ASSIGNMENT: Give back every line of the data exactly. Pictures are not part of the copy.

SUPPLIED INFORMATION:
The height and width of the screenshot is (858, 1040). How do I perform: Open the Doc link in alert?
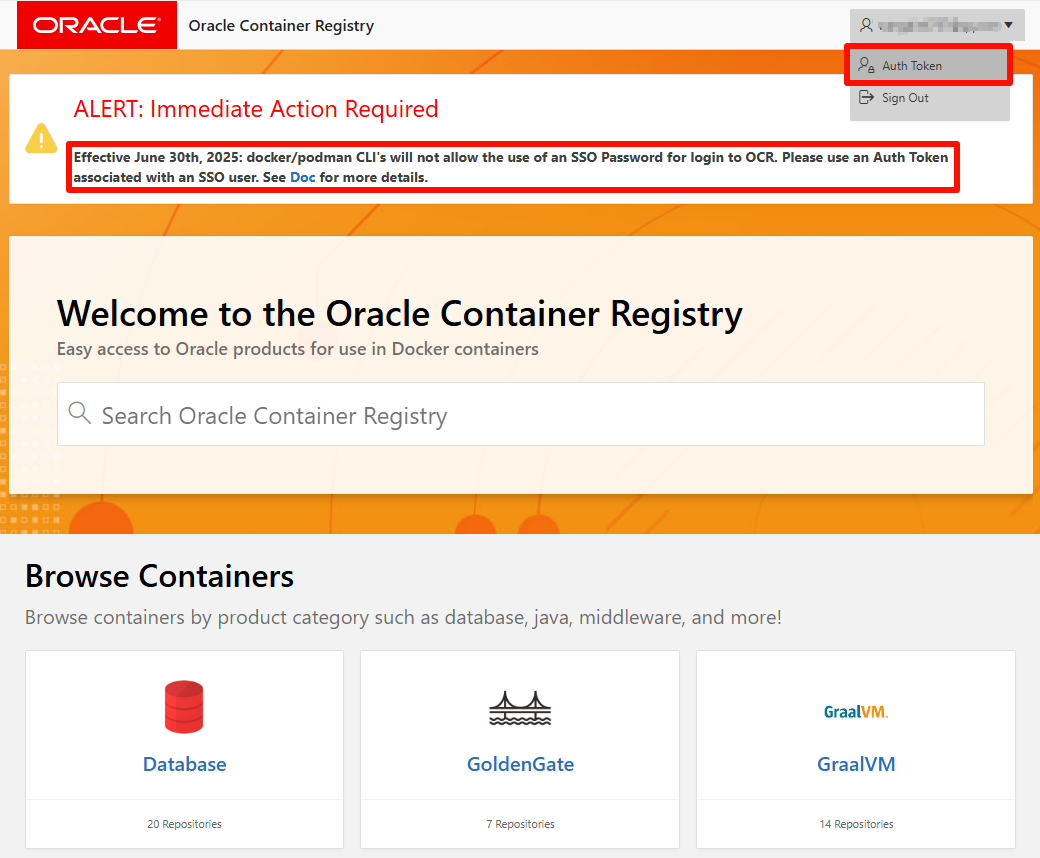pos(303,178)
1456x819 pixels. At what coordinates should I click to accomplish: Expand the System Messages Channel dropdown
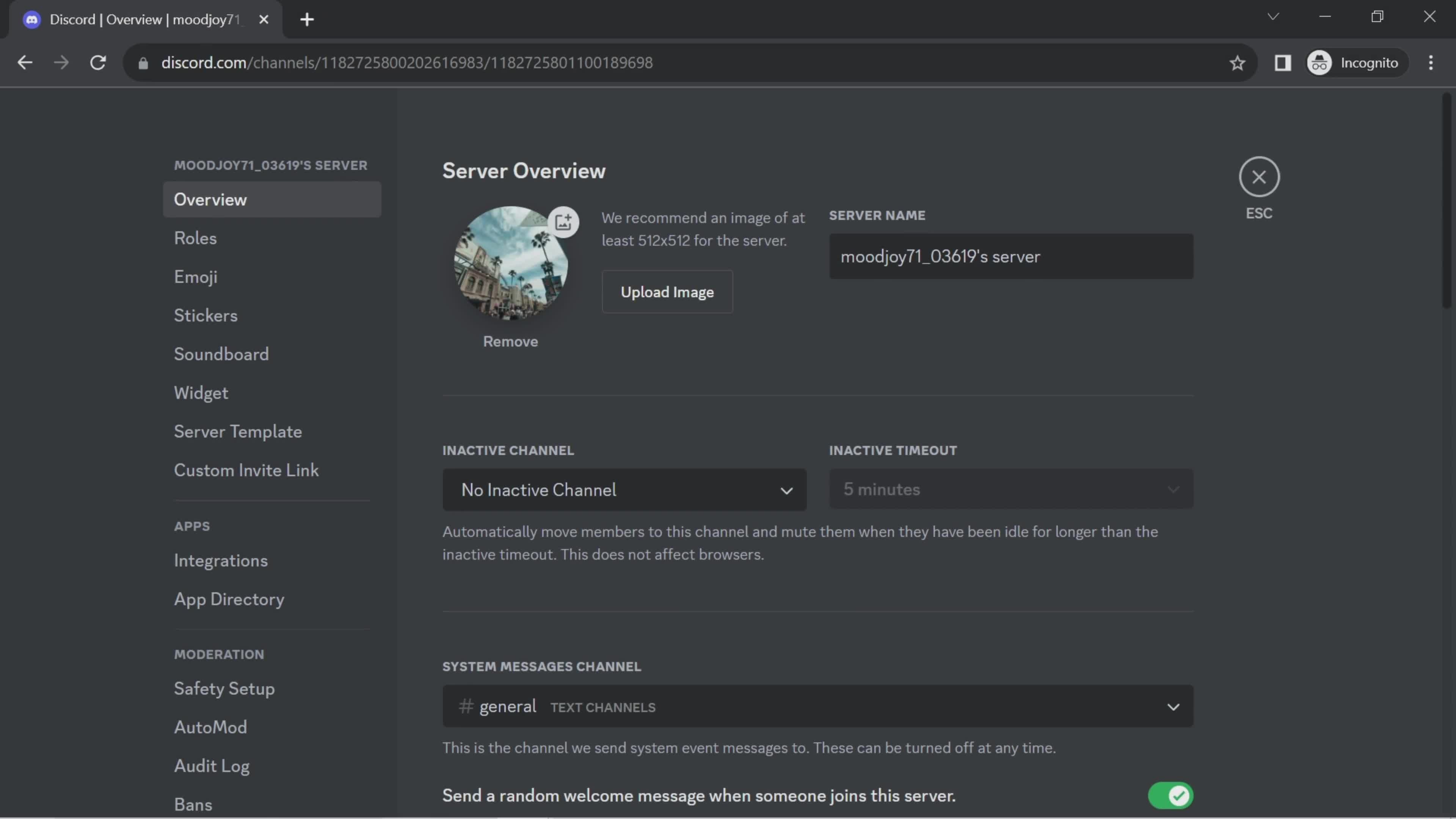point(1172,706)
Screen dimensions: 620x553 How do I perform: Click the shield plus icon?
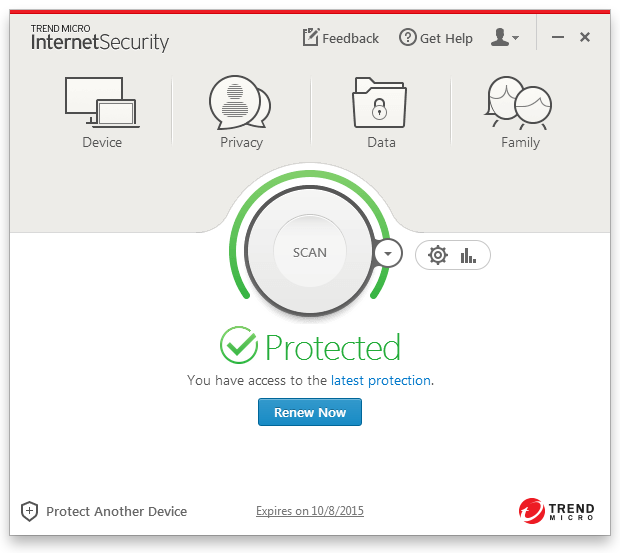click(29, 511)
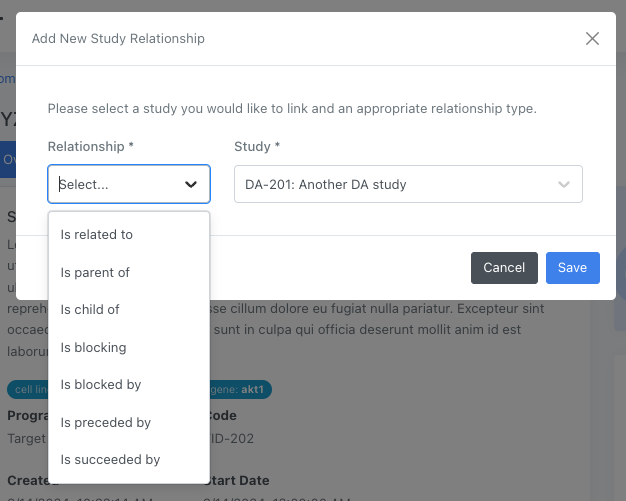Select 'Is parent of' relationship type
Image resolution: width=626 pixels, height=501 pixels.
pyautogui.click(x=95, y=272)
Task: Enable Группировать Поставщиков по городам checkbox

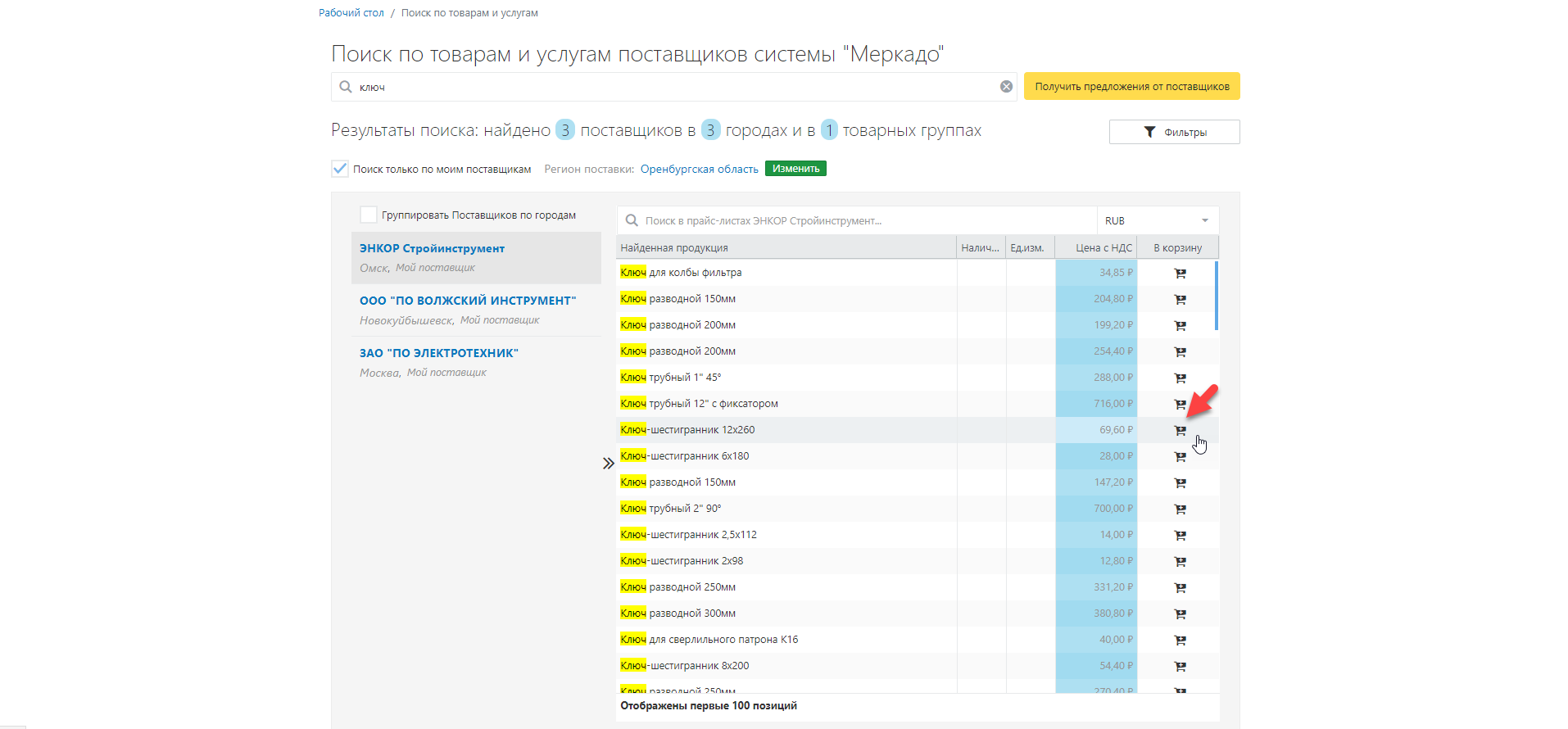Action: 369,215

ANSWER TO THIS PROBLEM:
The height and width of the screenshot is (858, 1040). How do I perform: Open the Doc link in alert?
pos(303,178)
1456x819 pixels. At what coordinates should I click to accomplish: Expand the System Messages Channel dropdown
point(1172,706)
Screen dimensions: 620x553 How do I perform: Click the shield plus icon?
click(29, 511)
Select 'Is parent of' relationship type
Image resolution: width=626 pixels, height=501 pixels.
pyautogui.click(x=95, y=272)
Task: Enable Группировать Поставщиков по городам checkbox

Action: 369,215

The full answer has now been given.